Roasted Carrots, Parnsips & Leeks

Roasted Carrots, Parsnips & Leeks
Recipe Type: Side Dish
Prep time:
Cook time:
Total time:
Serves: 16
This recipe will result in one very large tray of roasted vegetables, perfect for a holiday or to be stored in your freezer for future meals. Although intended as a side dish, I think it makes a delicious, satisfying lunch.
  • 3 bags of carrots
  • 2 bags parsnips
  • 4 leeks
  • Extra virgin olive oil
  • 2 Tbsp dried tarragon
  • Sea salt
  • Freshly ground black pepper
  1. Preheat oven to 375 degrees.
  2. Wash and peel carrots and parsnips.
  3. Cut carrots and parsnips into 1 inch chunks.
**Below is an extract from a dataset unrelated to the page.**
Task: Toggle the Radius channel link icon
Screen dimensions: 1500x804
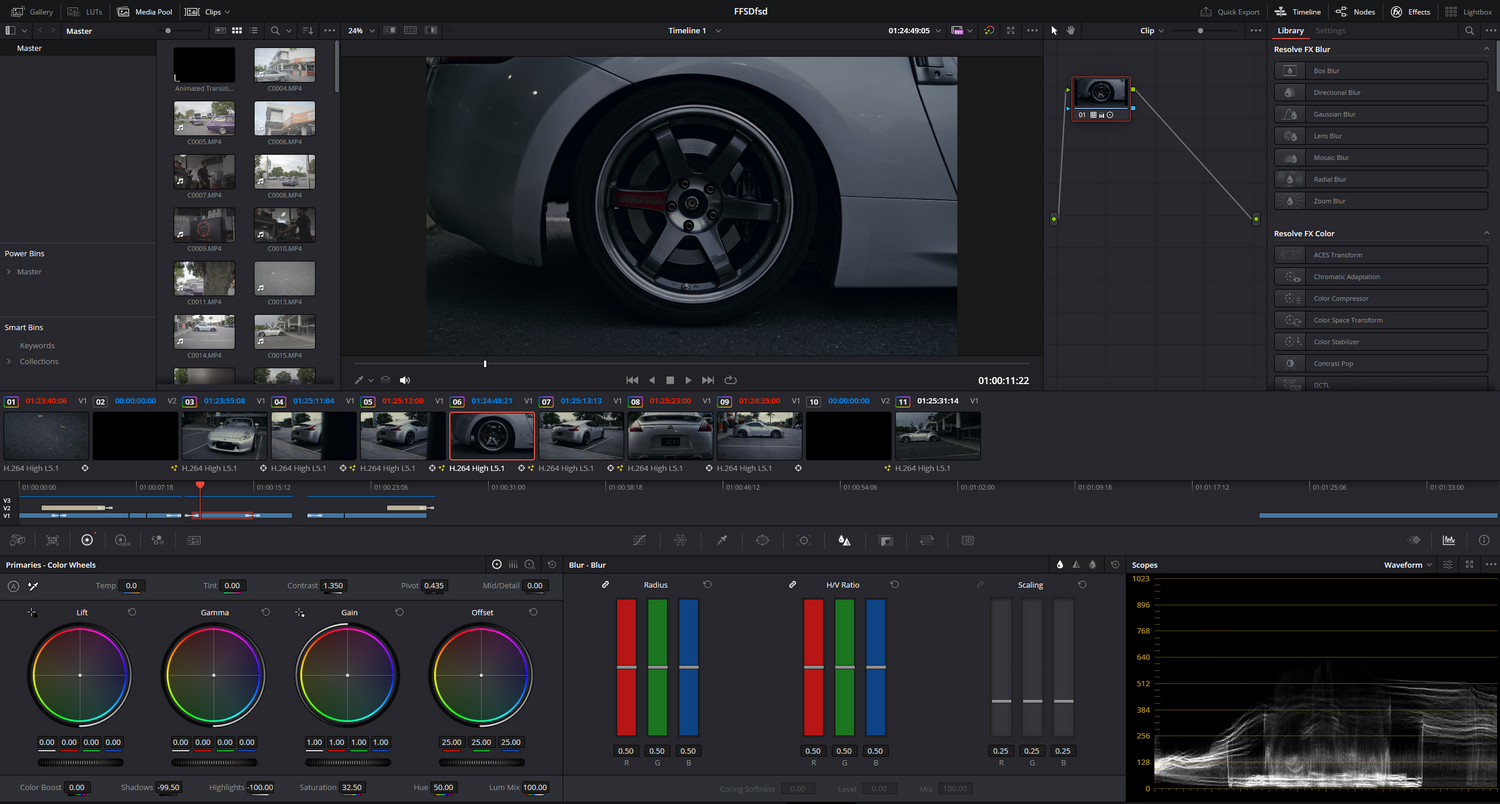Action: point(605,585)
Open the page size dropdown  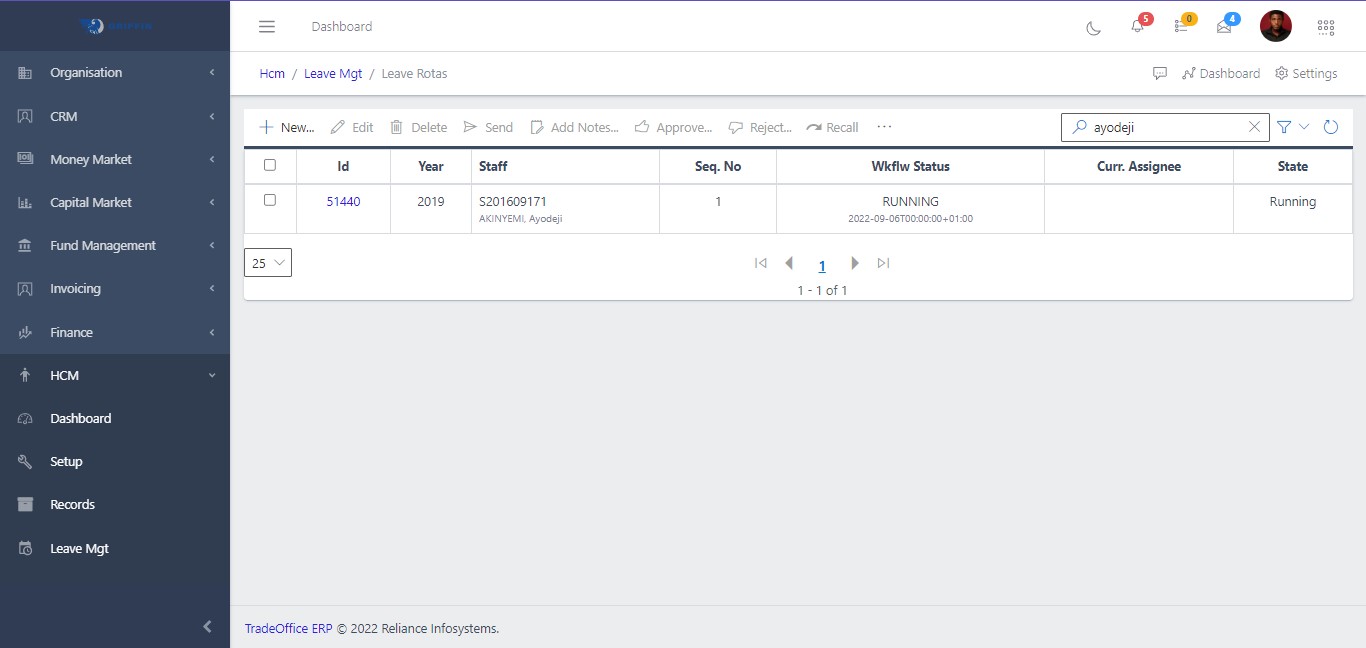[268, 263]
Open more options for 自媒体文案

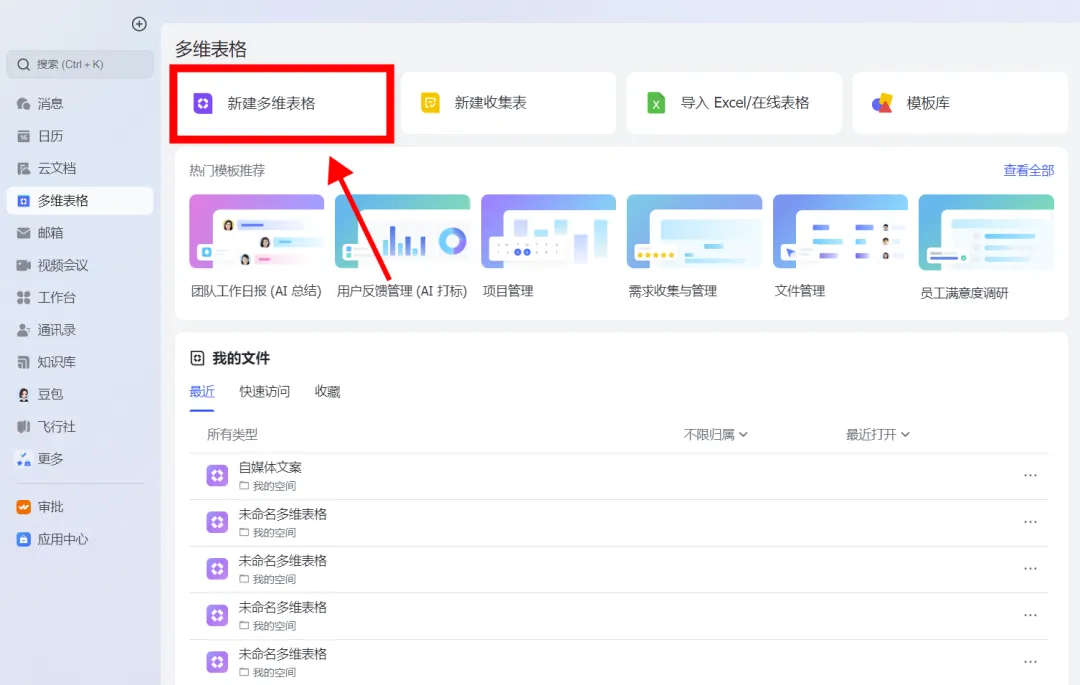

  4. Over high heat, cover the bottom of two heavy bottomed pots with olive oil.
  5. Working in batches, begin to saute the carrots and parsnips, stirring occasionally until they begin to brown.
  6. As the carrots/parsnips are browning, cut off the roots and dark greens of the leeks. Wash the leeks thoroughly. Cut in half lengthwise and then horizontally.
  7. Continue working in batches with the carrots and parsnips. When they are browned, sprinkle them with tarragon, salt and pepper. Place on a baking sheet.
  8. When all of your carrots and parsnips have been placed on baking sheets, place them in the oven and set a timer for 15 minutes.
  9. Add more olive oil to your pan and saute the leeks until they are wilted.
  10. When your timer goes off, add the leeks to the carrot/parsnip trays and place back in oven for another 15 minutes.
  11. Check with a fork to make sure that the carrots have cooked through.
Skip the leeks for a dish that will be appropriate for a low-FODMAP diet. This recipe was adapted by a recipe by Sylvia Carter, published in Newsday.